Laut Deltatre-Analyse liegt die Schmerzgrenze des US-Publikums für den monatlichen Sportkonsum bei rund 39 Dollar pro Person; knapp zwei Drittel der Nutzer seien bereit, diesen Betrag zu bezahlen. Allerdings sind junge Nutzer laut Deltatre-Studie weniger zahlungswillig. Doch Streaminganbieter müssen auch die Jungen zur Kasse bitten, wenn sie viel Gewinn machen wollen. Das soll etwa gelingen, indem auf die kürzer werdende Aufmerksamkeitsspanne junger Menschen reagiert wird: Eine Idee sind günstigere Streamingpakete, bei denen zum Beispiel nur mehr das letzte Viertel eines Footballspiels gezeigt wird.
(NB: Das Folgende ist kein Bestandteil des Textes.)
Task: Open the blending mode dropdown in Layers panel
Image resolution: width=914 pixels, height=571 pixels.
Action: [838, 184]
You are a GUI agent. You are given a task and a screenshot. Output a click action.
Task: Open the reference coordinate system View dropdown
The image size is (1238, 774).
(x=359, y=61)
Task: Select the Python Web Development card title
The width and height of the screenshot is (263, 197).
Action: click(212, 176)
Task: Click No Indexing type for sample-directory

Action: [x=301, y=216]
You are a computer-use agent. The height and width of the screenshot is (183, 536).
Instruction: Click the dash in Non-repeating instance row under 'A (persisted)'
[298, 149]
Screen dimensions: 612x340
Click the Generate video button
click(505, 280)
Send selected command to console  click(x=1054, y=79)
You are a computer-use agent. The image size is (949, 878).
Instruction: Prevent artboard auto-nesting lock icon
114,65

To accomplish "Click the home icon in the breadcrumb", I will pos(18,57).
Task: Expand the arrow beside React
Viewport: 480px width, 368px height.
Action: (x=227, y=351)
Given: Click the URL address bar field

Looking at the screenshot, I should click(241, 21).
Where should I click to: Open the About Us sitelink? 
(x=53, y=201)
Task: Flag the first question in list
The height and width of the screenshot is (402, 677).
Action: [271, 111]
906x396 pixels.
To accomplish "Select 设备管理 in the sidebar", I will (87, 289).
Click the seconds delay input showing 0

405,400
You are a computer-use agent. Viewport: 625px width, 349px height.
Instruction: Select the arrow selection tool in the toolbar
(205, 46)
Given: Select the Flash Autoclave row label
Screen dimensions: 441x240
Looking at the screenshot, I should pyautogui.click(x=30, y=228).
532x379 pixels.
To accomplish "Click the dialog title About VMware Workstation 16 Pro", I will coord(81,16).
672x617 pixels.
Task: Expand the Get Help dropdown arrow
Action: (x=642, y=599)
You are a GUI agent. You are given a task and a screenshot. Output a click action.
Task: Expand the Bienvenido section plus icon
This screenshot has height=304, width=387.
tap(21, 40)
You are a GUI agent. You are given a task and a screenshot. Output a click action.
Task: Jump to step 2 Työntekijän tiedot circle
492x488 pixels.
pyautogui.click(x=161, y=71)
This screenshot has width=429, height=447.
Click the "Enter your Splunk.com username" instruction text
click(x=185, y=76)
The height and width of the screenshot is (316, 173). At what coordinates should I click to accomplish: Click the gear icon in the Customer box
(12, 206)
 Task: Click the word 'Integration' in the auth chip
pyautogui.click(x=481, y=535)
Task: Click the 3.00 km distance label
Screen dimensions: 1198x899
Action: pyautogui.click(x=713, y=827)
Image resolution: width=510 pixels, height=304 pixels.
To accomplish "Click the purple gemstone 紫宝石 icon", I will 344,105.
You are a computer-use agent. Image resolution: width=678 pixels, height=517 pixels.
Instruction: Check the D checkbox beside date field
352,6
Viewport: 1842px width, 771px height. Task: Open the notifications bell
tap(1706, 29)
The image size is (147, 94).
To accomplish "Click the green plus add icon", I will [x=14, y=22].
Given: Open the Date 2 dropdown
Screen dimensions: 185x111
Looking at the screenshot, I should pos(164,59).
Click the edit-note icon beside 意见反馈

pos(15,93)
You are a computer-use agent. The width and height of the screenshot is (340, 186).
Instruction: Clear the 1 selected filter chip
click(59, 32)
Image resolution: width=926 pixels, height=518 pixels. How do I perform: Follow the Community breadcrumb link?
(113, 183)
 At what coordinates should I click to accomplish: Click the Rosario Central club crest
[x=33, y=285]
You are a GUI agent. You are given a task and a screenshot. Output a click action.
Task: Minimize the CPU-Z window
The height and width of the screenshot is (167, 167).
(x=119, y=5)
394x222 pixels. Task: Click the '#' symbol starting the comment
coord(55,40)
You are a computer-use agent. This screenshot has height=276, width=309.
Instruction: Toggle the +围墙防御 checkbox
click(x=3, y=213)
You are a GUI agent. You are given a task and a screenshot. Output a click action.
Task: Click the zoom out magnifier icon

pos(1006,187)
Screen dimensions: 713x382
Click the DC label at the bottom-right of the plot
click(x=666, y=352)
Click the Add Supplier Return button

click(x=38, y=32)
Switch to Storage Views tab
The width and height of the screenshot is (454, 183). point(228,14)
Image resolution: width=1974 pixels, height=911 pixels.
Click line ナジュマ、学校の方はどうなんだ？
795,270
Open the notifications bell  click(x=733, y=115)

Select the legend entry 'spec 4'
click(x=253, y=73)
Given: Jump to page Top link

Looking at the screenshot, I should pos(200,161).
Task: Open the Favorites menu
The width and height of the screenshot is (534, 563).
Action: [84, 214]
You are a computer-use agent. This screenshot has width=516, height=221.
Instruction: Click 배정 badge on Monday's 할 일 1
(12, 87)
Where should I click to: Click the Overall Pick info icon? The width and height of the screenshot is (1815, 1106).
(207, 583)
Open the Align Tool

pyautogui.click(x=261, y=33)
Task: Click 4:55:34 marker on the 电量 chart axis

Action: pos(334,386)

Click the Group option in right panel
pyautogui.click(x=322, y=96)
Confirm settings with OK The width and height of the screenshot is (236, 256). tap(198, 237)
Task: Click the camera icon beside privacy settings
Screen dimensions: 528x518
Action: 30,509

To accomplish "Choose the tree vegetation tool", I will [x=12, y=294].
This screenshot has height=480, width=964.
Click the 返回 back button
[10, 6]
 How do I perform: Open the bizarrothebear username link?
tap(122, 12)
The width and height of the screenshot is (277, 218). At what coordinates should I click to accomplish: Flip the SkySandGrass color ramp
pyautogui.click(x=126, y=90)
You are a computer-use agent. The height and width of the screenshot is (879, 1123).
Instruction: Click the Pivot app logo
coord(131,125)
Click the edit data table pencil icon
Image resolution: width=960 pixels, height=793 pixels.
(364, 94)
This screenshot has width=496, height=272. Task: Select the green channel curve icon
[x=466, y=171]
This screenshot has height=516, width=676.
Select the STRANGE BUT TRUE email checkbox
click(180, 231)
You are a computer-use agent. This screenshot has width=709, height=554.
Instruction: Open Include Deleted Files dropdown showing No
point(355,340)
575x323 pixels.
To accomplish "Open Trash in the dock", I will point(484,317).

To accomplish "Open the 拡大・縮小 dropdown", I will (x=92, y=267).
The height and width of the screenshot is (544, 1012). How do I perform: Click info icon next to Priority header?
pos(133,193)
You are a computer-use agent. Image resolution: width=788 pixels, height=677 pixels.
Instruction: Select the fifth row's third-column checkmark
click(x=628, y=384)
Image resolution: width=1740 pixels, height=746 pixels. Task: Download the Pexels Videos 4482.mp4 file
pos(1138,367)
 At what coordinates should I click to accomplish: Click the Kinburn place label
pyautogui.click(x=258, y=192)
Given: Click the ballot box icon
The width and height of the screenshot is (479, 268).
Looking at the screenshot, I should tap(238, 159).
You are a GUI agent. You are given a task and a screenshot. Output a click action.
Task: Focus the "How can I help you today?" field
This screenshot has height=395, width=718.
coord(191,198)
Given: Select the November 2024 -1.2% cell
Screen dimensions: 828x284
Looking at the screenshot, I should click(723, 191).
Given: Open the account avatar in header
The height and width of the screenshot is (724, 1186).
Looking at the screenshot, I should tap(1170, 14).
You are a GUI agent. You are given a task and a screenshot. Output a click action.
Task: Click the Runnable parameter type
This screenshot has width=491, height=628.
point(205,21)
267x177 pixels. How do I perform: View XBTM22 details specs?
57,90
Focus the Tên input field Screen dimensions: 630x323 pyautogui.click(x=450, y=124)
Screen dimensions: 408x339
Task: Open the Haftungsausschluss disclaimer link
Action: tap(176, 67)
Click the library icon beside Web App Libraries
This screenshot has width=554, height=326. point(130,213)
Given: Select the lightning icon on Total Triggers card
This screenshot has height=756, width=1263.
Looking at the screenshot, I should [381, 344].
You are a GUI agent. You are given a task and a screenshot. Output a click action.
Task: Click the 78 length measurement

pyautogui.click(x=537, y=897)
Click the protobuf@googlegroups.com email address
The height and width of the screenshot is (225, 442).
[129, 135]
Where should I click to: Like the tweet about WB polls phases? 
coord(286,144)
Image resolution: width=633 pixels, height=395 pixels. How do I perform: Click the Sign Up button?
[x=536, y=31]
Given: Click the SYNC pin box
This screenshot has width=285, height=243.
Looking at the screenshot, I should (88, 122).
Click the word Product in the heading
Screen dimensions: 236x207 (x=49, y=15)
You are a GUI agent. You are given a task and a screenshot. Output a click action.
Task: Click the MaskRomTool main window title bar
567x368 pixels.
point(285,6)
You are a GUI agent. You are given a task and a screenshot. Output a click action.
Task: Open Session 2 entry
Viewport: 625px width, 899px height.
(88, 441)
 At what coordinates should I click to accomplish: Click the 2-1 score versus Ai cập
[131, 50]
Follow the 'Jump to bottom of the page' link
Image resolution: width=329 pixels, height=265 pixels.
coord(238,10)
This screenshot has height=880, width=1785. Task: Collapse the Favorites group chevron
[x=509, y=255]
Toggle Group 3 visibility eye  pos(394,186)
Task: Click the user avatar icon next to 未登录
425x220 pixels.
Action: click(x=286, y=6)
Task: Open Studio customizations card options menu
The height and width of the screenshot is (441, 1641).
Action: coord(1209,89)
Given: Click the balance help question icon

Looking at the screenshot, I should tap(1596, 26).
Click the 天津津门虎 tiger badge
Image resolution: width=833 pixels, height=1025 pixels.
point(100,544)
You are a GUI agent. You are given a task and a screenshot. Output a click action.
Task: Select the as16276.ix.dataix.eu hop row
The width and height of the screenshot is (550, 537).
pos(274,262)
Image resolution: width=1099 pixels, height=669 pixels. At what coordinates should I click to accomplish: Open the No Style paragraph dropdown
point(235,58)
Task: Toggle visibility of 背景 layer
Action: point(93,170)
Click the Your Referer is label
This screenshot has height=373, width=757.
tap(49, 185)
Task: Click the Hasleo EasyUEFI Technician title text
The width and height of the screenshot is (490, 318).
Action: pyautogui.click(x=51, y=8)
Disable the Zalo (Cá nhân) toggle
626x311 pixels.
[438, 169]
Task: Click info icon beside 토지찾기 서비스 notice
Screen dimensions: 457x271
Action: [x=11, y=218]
Wetten – immer und überall

Wer in zehn Jahren mit einer VR-Brille auf der Nase verfolgt, wie Österreichs Tennisstar Dominic Thiem im Finale der French Open seinem Rivalen das entscheidende Ass zum Titelgewinn hinschmettert, wird sich im selben Moment mit der Ansage "Shirt kaufen!" das Siegertrikot bestellen können – ganz einfach mittels Sprachkontrolle. Dasselbe wird mit den Fußballschuhen des Champions-League-Torschützenkönigs funktionieren und mit den Skiern unserer nächsten Olympiasiegerin. Die Kamerafahrt wird schon bald noch realer wirken und praktisch bei jeder Fahrt aktivierbar sein.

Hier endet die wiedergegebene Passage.